3. Social Security won’t much change, keeping in mind that the number of elderly voters is growing larger every day. Given all their elderly white voters, the Republicans are already “the party of Medicare.” The Democrats have become “the party of Medicaid.” That locks three major programs into place, more or less. I don’t hear serious talk of major cuts in defense spending.
Depressed yet, young people? We’re the ones paying the bills for this crap. I guess we should have seen the Republican evolution on Medicare coming. Demographic trends are making the GOP the the party of older America, and it isn’t like their whoring out on this issue hasn’t been evident ever since Dubya’s disgusting, unnecessary, crippling Medicare Part D entitlement became a reality.

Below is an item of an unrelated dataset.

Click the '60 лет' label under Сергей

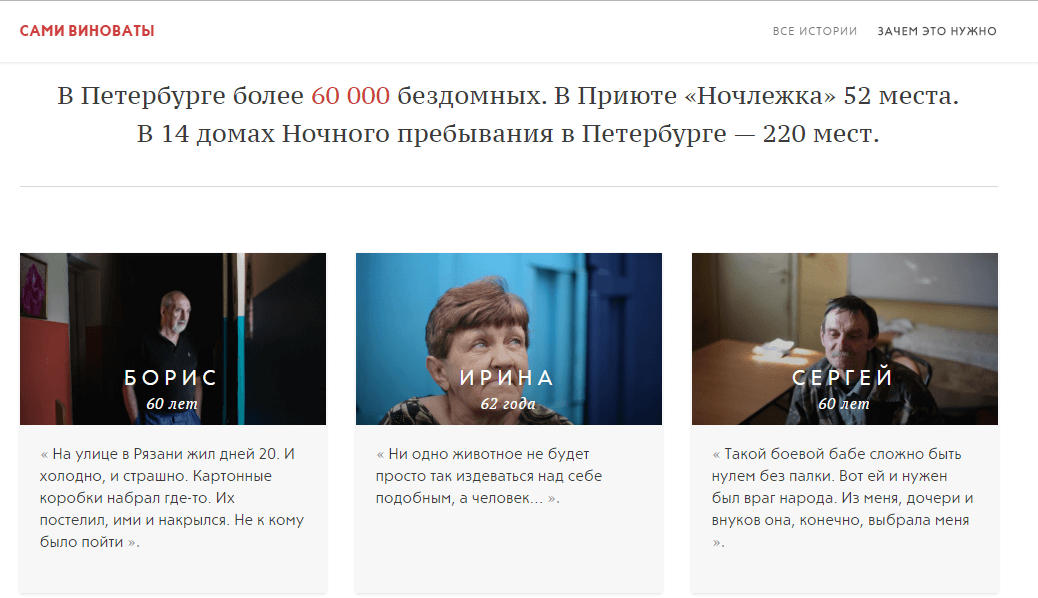coord(844,403)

4. Taxes won’t be raised much (do the Dems seem to have great love for reversing the Bush tax cuts?), spending won’t be cut enough (the recent Republican document is extremely weak), and within twenty years we will have a sovereign debt crisis in the United States, as one day a Treasury auction won’t go well. I’ll predict, but not favor, the emergency passage of a VAT, a’ la TARP, which will restore fiscal stability but lower the long-term rate of growth. When that time comes, the VAT will indeed be necessary, though ex ante I would opt for less social protection and a higher rate of economic growth.

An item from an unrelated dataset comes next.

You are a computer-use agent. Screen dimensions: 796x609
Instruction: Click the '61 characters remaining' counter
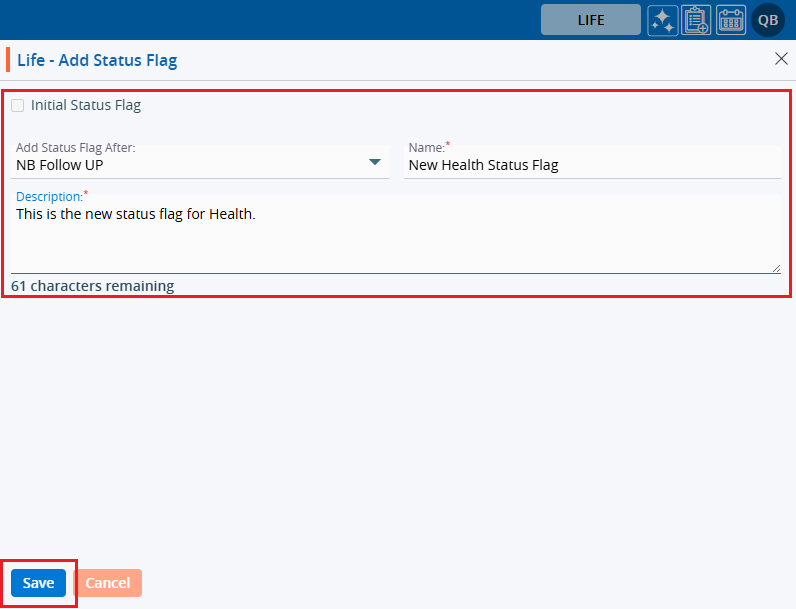point(92,286)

H0-hum, it just got worse. A sovereign debt crisis in America? What is this, a banana republic? But I don’t think Tyler’s too far off target, given the way we’re spending and the lack of political will we have for reversing that trend. Can you see Americans ever buying into the sort of austerity the Irish are phasing in right now? The one thing I sort of don’t like is that he seems resigned to accepting a VAT, even though he (like me) favors less social protection, i.e. lower spending. Don’t give up the fight, Tyler! Don’t let the “serious” people win on the VAT. Let’s reckon with the spending now, rather than postponing it again with a VAT.
6. We should try to take back many of our vanquished civil liberties. Such a fight may or may not succeed, but at least fiscal considerations won’t rule out this counterblow for liberty.
Replace “many” with “all” and I am yelling “Hallelujah!” from the back of the room. Unlike bad spending and debt, you can’t just repudiate eroded/destroyed civil liberties. This boat has to get turned around immediately–if it’s not already too late, it will be soon.
12. In the meantime, the United States will experience an ongoing “late” period of cultural blossoming, driven by the proliferation and democratization of new electronic media.
Hey, optimism! The democratization through electronic media thing is huge, though. It’s entirely changed journalism. I wouldn’t be here without it.
I hope Tyler is wrong. I’m not much of a patriot, but it’s not like I want to see America fail. I’d love to see this country get back on the rails. But the thing is, the disagreements I have with him tend to be the result of him being too much of a realist. I don’t think his predictions will be far off target.